Isabel se afastou sem pressa, os passos silenciosos, o coração acelerado, uma adrenalina boa. Ela desapareceu entre os becos, voltando à escuridão da cidade.
Ainda era cedo.
Ela puxou a máscara preta no rosto, ajeitou o capuz e subiu num dos muros com facilidade. Olhou a cidade lá embaixo. As luzes dos postes, as buzinas ao longe, o mundo seguindo como se nada estivesse acontecendo.
Mas agora… ela estava ali.
— Vamos ver com o que mais eu posso ajudar.
E com um salto, desapareceu de novo.
Virou-se e desapareceu pela rua escura, com o capuz ainda cobrindo o rosto e o som dos próprios passos ecoando discretamente na calçada.
Isabel correu pela calçada vazia, ainda com a adrenalina da briga anterior correndo nas veias. Ao olhar para o lado, seus olhos pararam em uma daquelas escadas de incêndio de ferro, presas ao lado de um prédio.
Ela parou por um segundo.
— Se eu subir lá em cima… talvez consiga ver melhor a cidade.
Mas a escada começava a mais de três metros de altura.
Ela olhou para o ferro escuro, depois para os próprios pés.
— Será que eu…
Flexionou as pernas e, sem pensar duas vezes, saltou com força.
O corpo voou mais alto do que ela esperava. Os dedos agarraram o ferro da escada e o peso do corpo balançou os degraus. Isabel arregalou os olhos.
— Eu consegui?
Puxou-se com facilidade e começou a subir. A cada degrau, o coração batia mais rápido não de medo, mas de excitação.
Chegou ao topo alguns segundos depois. O vento noturno bateu no rosto, trazendo o cheiro distante de asfalto molhado, gasolina… e alguma coisa que ela não soube definir.
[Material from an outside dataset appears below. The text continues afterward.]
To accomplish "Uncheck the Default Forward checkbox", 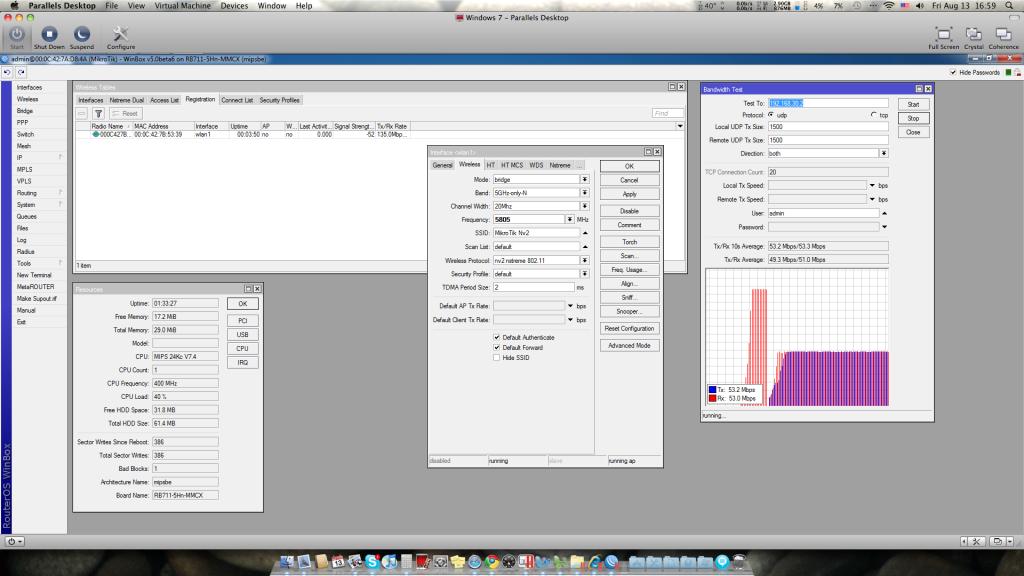I will point(497,347).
De pé sobre o terraço do prédio, Isabel ficou em silêncio. O mundo parecia quieto por um instante. Então…
Sirenes da polícia começaram a ecoar em seus ouvidos.
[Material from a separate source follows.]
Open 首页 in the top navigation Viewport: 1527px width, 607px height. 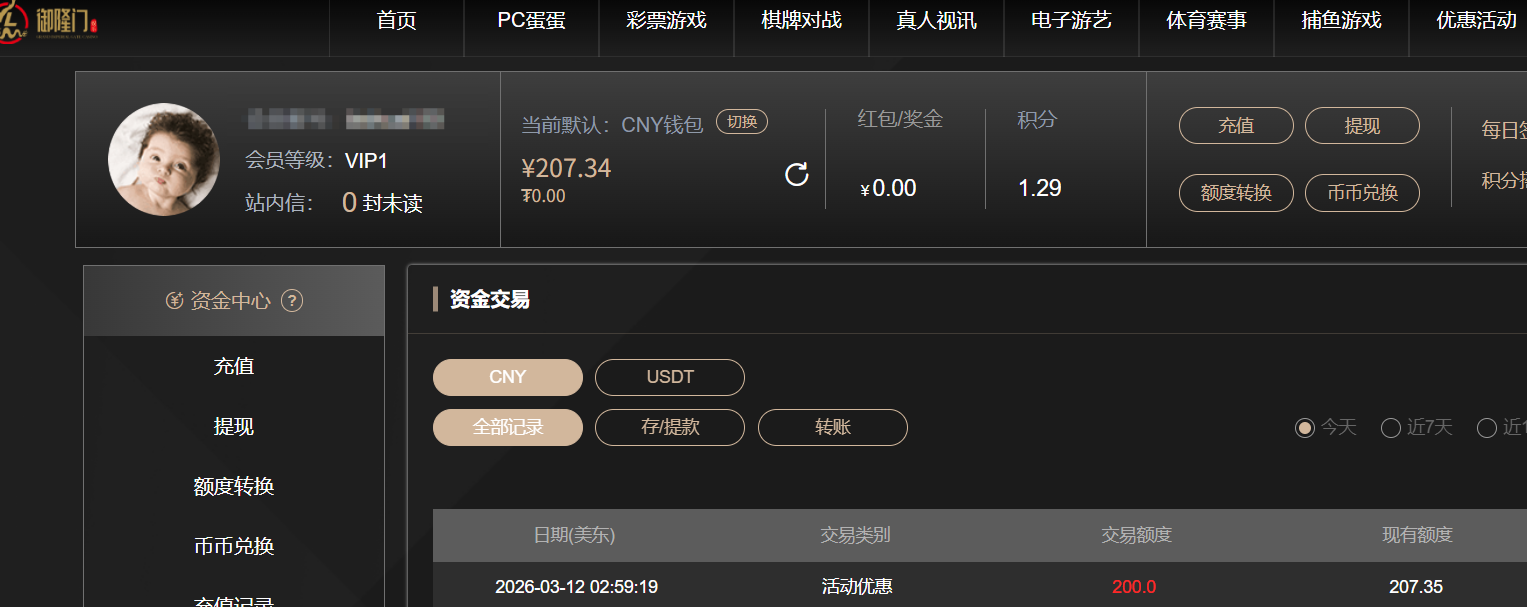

Ela congelou. Não via nada ao longe, apenas ruas apagadas e carros comuns passando devagar.
Mas seus ouvidos estavam atentos. Mais atentos do que nunca.
Virou o rosto para o leste. De algum ponto entre os prédios, o som se aproximava. E então, alguns segundos depois, luzes vermelhas e azuis refletiram nas janelas ao redor.
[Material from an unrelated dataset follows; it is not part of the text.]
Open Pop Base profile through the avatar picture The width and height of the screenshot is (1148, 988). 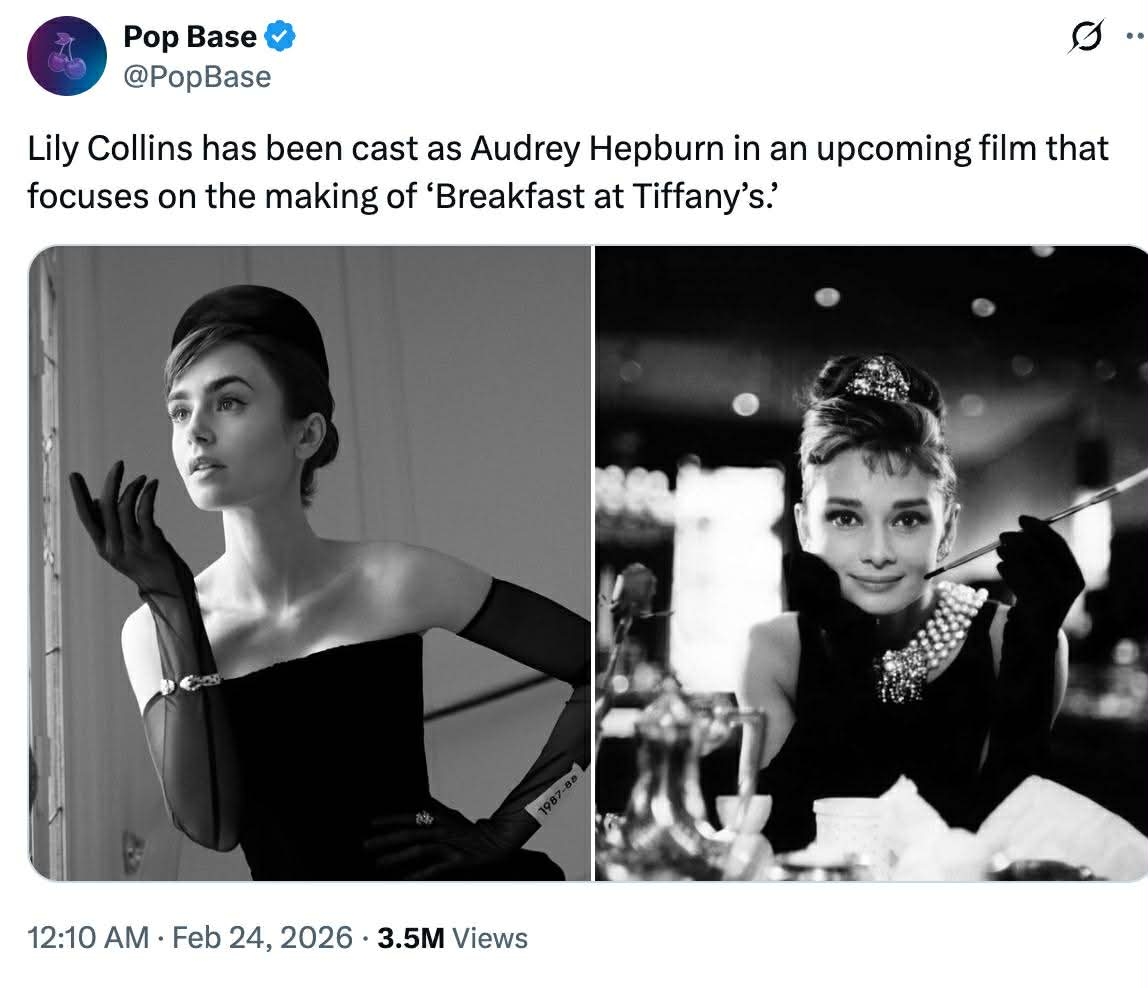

Um carro da polícia dobrou a rua em alta velocidade, perseguindo um sedan escuro que parecia fugir sem controle. Do banco do passageiro, um homem se inclinava para fora da janela, disparando com uma pistola em direção à viatura. Os tiros ecoaram entre os prédios, abafados pelo rugido dos motores. Estavam exatamente na rua do prédio onde Isabel estava.
Seu peito se apertou. O corpo se inclinou sozinho, como se já soubesse o que precisava fazer.
— Eu posso parar isso!
Ela correu até a beirada do prédio.
O vento batia forte. O mundo pareceu mais lento. A perseguição passava exatamente abaixo dela, o carro fugitivo quase batendo em outro veículo ao dobrar a esquina.
Sem hesitar, Isabel saltou do prédio.
O vento cortava seus cabelos enquanto ela despencava, olhos fixos no capô do carro em movimento.
Mas, em vez de aterrissar no centro do capô como imaginava, ela caiu exatamente na quina do carro.
O impacto foi seco, desequilibrado.
Nada suave mas ainda assim, uma aterrissagem.
Com um estrondo assustador, o carro perdeu o equilíbrio, girou no ar e antes que qualquer um pudesse reagir, virou de ponta-cabeça, caindo no chão com um baque surdo que fez a rua inteira estremecer.
Isabel rolou no impacto, sentindo o corpo doer, mas se levantou rapidamente, chocada com o que acabara de acontecer.
As luzes da viatura da polícia frearam bruscamente, parando exatamente em frente ao carro tombado.
Dois policiais saíram correndo, olhos arregalados ao ver a cena caótica.
Um deles olhou diretamente para Isabel, que ainda estava em pé, ofegante, com o capuz puxado e a máscara preta no rosto.
— Quem… quem é você? — perguntou o policial, a voz cheia de surpresa e confusão.
Ela apenas lançou um olhar rápido para eles.
Sem dizer uma palavra, virou-se e saiu correndo, desaparecendo nas sombras dos prédios.
Os policiais ficaram imóveis, encarando o carro capotado sob a luz fria dos postes. O silêncio entre eles era pesado, carregado de descrença.
— Você viu aquilo? — a voz de um saiu baixa, quase um sussurro, como se temesse qualquer coisa.
— Tem um herói… ou algo assim… nessa área? — o outro murmurou, o tom cheio de assombro e incerteza.
— Ela… caiu do céu.
O som das sirenes se misturava à noite, enquanto eles tentavam assimilar o impossível que testemunharam.